Exercise prompt: Look through the data below. Pick out the lines holding the string "This".
Start of Extracted entries
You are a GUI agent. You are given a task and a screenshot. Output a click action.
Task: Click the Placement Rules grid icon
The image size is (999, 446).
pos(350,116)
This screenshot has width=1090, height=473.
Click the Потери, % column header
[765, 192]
End of Extracted entries
Start of Extracted entries
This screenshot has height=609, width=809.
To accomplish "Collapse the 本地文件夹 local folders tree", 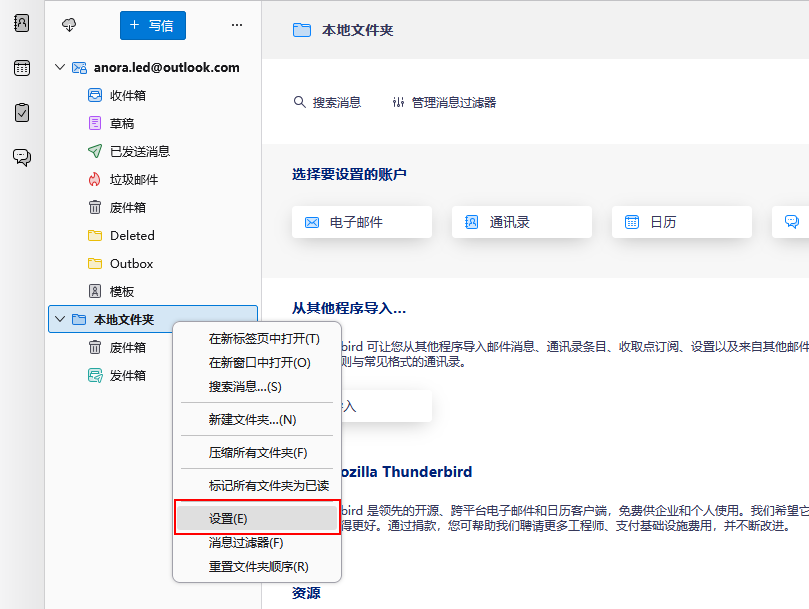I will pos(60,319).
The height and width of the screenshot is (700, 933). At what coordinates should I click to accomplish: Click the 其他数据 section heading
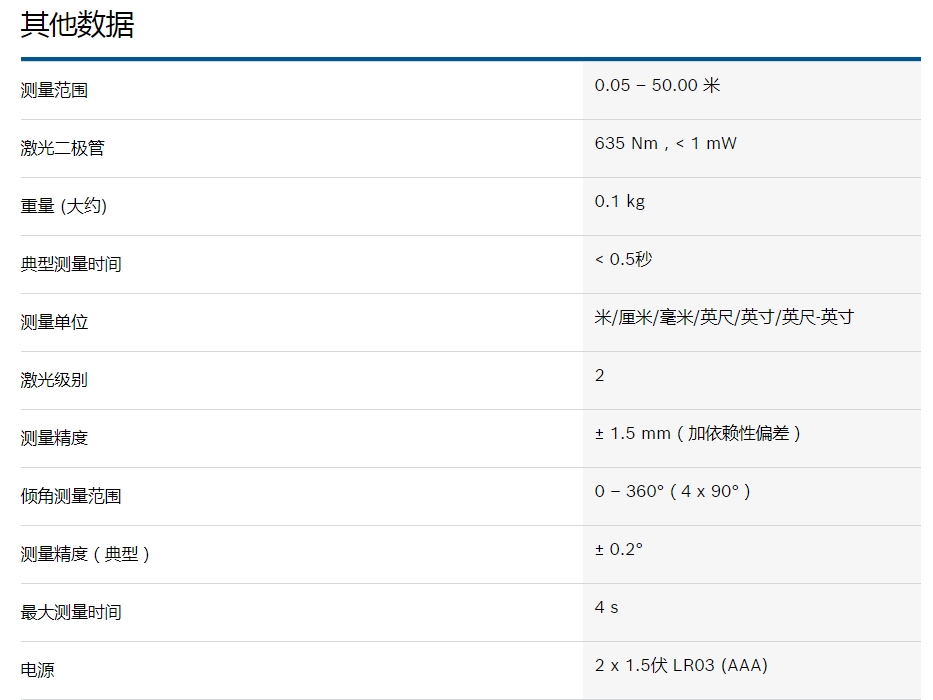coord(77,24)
End of Extracted entries
Start of Extracted entries
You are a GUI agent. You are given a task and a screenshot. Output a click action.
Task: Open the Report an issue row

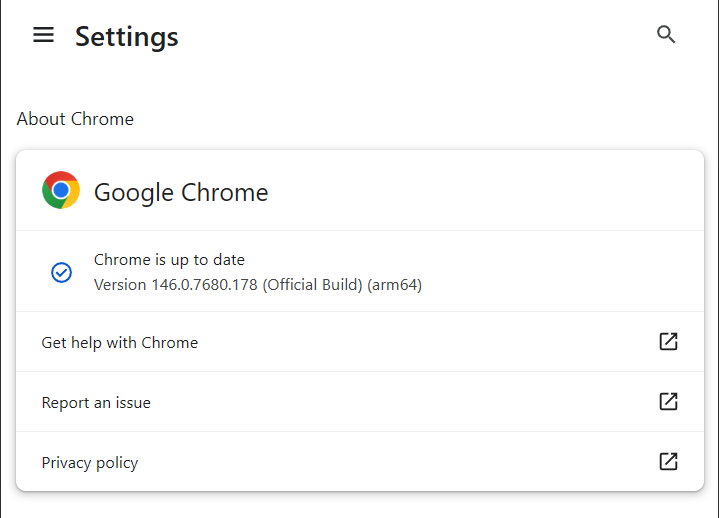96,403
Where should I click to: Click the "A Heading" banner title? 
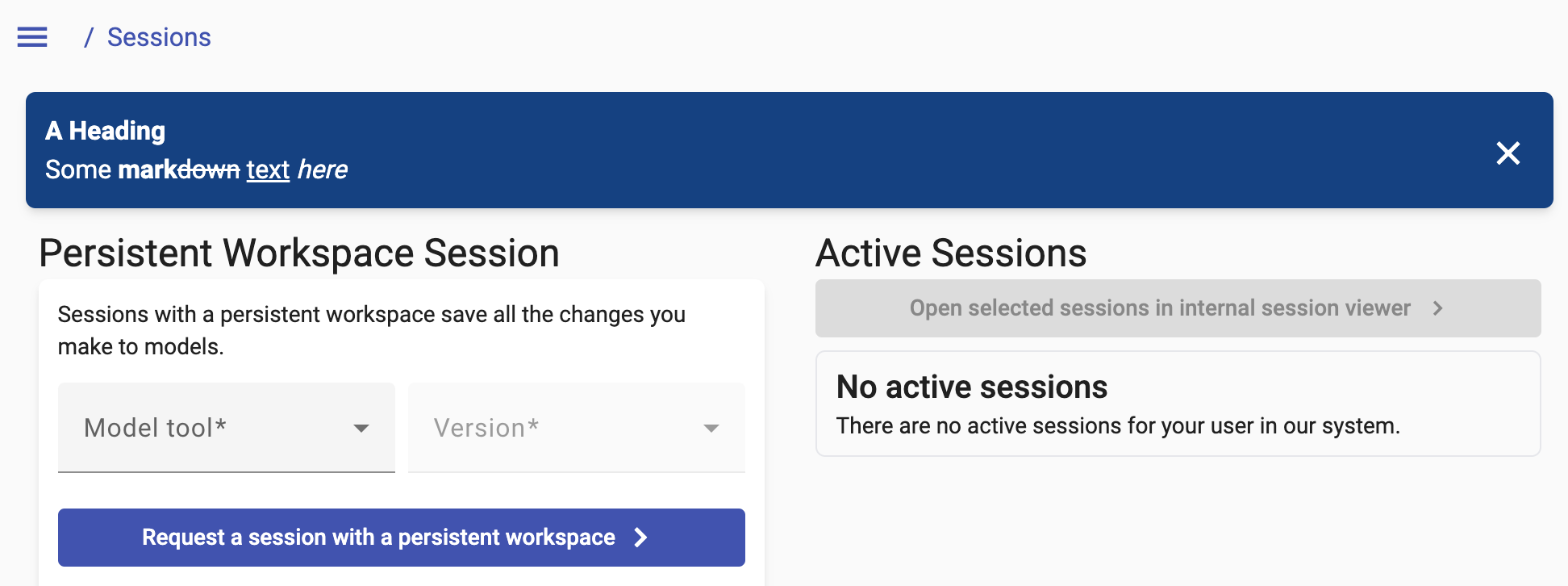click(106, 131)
End of Extracted entries
Output:
This screenshot has width=1090, height=473.
This screenshot has height=609, width=809.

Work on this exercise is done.